Plug in here GG. This is your shot. R is the hardest thing you'll ever do likely. ITs not for the weak. It takes time and effort and its a marathon not a sprint. R is not linear. There are lots of mis steps along the way usually. So long as you see true remorse keep pushing. Keep in mind- he truly may not know what to do. He may need your help too.

Keep in mind our R started in Early March with NC starting in May and its still a struggle and thats with us working at it EVERY day. This isnt a quick fix.

And as much as you may not want to hear this you may need to: A man will have a hard time reconnecting with his wife w/o sex.


----------



## Grey Goose (Aug 23, 2012)

WorkingOnMe said:


> Look, it is great that he's changing his behavior. But it's not enough. He can't simply change his behavior and move on back to the good times. He needs to help you get through all of your issues and emotions from his betrayal. Your reservations about sex are a symptom that you haven't worked through everything. Yes, I think there is value in getting good and angry. And there is value in your husband demonstrating true remorse by helping you through your anger. Not getting defensive, not avoiding it, but acknowledging it and working through it.
> 
> Aside from changing his behaviors as a father for the better, what has he done to show you that he's remorseful? Has he been completely transparent? Provided you with all of his passwords? Sent a no-contact letter to the other woman? Has he figured out why he cheated (without blaming you or the marriage) and shared what he learned about himself with you?
> 
> Again, read the link carefully. I meant no offense.

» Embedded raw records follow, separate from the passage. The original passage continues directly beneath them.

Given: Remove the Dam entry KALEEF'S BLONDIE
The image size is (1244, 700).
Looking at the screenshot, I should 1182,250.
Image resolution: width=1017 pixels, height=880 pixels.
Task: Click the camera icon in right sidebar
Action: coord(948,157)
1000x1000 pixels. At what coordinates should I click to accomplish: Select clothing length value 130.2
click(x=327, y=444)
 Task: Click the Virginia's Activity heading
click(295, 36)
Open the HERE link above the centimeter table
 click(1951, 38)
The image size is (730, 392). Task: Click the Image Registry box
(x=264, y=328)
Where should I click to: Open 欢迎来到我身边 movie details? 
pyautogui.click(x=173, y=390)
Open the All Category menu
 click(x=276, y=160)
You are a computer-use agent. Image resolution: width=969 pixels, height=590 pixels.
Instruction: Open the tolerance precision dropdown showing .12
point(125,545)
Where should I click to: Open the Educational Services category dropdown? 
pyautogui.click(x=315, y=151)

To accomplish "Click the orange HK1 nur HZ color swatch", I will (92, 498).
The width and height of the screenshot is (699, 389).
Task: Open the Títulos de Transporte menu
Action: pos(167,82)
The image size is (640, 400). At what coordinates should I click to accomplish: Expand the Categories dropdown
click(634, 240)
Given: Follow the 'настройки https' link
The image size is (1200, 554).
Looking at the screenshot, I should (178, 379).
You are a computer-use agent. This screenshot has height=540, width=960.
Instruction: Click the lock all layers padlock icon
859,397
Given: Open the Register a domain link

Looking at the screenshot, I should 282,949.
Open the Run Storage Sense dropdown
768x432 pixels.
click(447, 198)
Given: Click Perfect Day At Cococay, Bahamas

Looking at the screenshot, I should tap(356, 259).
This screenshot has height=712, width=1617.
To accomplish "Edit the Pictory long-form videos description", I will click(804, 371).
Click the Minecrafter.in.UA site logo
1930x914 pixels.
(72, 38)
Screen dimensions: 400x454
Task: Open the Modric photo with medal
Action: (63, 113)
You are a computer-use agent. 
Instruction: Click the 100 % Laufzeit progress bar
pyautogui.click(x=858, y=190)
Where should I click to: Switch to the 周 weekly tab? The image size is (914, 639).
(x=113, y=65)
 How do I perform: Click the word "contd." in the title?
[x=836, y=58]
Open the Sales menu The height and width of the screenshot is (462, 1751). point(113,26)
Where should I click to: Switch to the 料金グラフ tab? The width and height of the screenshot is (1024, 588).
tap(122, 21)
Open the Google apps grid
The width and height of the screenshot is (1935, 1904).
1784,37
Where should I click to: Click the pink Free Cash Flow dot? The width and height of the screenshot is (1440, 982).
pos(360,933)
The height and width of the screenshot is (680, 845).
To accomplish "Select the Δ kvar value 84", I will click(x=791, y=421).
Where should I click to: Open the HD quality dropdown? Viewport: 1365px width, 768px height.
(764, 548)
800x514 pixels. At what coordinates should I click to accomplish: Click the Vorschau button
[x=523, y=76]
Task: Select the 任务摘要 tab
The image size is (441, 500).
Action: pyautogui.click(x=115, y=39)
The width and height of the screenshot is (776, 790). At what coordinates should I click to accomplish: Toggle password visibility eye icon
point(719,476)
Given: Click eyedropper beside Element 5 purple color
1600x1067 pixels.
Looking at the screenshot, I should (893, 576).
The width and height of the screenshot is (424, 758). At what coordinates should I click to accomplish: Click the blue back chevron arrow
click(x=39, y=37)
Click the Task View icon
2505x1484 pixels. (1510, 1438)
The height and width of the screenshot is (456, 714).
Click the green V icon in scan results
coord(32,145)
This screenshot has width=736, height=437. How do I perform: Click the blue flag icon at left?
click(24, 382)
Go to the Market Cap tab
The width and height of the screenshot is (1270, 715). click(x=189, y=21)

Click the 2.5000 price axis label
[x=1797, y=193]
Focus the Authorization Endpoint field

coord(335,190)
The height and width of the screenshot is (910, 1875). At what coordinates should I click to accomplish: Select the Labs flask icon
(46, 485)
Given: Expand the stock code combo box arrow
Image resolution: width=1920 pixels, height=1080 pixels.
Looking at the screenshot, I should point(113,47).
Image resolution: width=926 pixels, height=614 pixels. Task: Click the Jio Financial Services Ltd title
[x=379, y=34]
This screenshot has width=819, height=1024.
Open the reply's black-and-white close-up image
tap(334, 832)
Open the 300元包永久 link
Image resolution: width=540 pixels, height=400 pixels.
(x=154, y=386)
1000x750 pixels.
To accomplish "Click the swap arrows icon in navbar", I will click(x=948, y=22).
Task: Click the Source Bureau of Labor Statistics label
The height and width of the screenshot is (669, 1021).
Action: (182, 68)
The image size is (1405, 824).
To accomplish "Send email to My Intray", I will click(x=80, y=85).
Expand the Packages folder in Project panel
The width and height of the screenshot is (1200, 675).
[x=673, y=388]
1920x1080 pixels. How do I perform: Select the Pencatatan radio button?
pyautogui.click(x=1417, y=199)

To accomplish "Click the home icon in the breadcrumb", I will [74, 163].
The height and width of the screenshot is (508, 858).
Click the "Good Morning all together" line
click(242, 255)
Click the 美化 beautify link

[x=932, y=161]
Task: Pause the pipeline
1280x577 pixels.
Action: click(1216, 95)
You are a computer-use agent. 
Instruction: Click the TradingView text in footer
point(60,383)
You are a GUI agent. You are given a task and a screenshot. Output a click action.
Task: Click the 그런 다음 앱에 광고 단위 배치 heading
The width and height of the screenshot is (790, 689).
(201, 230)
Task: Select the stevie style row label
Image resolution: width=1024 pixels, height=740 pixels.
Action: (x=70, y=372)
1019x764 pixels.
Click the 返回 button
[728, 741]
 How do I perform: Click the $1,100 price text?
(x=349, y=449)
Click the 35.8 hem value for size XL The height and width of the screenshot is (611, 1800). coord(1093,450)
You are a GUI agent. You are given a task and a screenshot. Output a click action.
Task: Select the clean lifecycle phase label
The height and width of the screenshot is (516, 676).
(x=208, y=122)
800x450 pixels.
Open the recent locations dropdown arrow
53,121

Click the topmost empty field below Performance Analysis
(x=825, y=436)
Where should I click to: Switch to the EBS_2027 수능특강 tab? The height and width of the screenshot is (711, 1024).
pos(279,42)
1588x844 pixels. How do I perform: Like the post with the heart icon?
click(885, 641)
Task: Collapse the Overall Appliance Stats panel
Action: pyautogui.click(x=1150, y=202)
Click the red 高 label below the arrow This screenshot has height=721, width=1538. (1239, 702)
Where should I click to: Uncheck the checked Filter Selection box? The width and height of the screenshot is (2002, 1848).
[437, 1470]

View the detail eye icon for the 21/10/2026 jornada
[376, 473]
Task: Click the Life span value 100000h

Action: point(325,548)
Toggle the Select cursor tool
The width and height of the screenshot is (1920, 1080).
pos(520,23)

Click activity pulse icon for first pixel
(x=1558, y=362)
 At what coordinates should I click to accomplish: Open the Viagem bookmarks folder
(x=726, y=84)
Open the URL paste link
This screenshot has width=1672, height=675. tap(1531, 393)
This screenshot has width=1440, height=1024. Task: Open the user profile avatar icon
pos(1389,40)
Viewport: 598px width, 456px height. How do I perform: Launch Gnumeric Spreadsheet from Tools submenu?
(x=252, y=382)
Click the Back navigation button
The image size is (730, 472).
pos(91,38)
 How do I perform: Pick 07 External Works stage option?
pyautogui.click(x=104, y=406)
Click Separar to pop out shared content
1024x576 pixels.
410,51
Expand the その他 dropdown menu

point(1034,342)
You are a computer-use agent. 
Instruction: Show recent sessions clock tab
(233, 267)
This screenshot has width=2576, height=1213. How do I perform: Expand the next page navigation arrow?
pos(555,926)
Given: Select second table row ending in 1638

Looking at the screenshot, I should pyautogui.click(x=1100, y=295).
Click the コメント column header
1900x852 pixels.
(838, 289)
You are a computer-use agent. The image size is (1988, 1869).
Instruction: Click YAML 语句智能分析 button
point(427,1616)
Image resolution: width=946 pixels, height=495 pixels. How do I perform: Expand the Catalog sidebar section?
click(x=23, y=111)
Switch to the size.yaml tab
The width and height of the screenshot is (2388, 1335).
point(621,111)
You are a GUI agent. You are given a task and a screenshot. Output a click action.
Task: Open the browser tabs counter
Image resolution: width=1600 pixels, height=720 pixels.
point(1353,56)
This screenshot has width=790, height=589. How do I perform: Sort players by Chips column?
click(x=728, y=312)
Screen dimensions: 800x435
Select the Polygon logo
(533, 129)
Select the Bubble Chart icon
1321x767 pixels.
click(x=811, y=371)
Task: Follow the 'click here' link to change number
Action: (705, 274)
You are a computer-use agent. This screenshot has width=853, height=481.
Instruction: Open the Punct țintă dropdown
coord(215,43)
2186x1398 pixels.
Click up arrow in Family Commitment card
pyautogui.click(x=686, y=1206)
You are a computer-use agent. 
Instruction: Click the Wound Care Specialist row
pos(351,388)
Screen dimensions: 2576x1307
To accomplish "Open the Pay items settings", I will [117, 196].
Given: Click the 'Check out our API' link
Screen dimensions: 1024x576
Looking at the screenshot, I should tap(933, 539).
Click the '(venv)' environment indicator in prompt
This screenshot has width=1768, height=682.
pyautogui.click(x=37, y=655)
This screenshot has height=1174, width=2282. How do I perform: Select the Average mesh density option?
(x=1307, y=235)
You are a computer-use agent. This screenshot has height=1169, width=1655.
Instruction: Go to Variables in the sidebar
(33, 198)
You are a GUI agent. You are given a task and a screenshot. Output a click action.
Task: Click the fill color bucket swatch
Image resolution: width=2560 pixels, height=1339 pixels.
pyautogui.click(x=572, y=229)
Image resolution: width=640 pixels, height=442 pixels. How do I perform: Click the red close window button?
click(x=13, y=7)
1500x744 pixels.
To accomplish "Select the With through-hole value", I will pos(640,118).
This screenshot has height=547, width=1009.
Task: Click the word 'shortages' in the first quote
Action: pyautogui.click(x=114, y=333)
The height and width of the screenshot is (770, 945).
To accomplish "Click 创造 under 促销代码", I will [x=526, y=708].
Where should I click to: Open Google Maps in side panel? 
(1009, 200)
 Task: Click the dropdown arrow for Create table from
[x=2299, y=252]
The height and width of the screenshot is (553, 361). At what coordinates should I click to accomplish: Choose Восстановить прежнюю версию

I just think that more often than not, betrayed spouses like yourself who are having trouble reconnecting sexually are suffering a symptom of a reconciliation that is not quite on track.


Don't worry I am not insulted or angry at all! It takes so much to get me there now!:rofl: 

Anyway, I meant I would jump in as quickly as I could to conquer fears, bc I liked it so much before and bc I wanted to reclaim what was mine. But I don't get any of that. Yeah sometimes I may get the itch and have sex but at some point my mind starts to wonder and I go into the movie thing. He does not pressure me or anything like that, he seem pretty scared at times of what to do so CTU may be right in track as well. He does try the whole sexual comments and trying to make me feel sexy again (I know I look pretty good but my self esteem was very distraught with this, but more if it had to do with him – just thought he may not find me quite sexy as before. She is the complete opposite of me: short, skinny as&, short hair, not fashionable at all and just pretty plain looking to me and others that have seen her.)

We know why it happened, granted I still do not see it as a strong enough reason (I would have done it too then). Yes I made my mistakes in the marriage, got caught up in work and my son but I did see the mistakes in time and offered to go to therapy, which I ended up doing alone while he had his thing with cochofle. 

He seems pretty remorse and does anything I need or ask for. He has become a better dad, wants to speak all the time (he never did before), we identified his history issues that got him where he is, we identified mine, we are on MC, I have read so much in here (including that), plus books recommended and have IC plus a life coach. Jesus just typing this gets me tired, I have been on a long path!

He left his old job since April, I have access to everything and anything (although I always feel like he can delete anything – paranoia is a bi&^h ha!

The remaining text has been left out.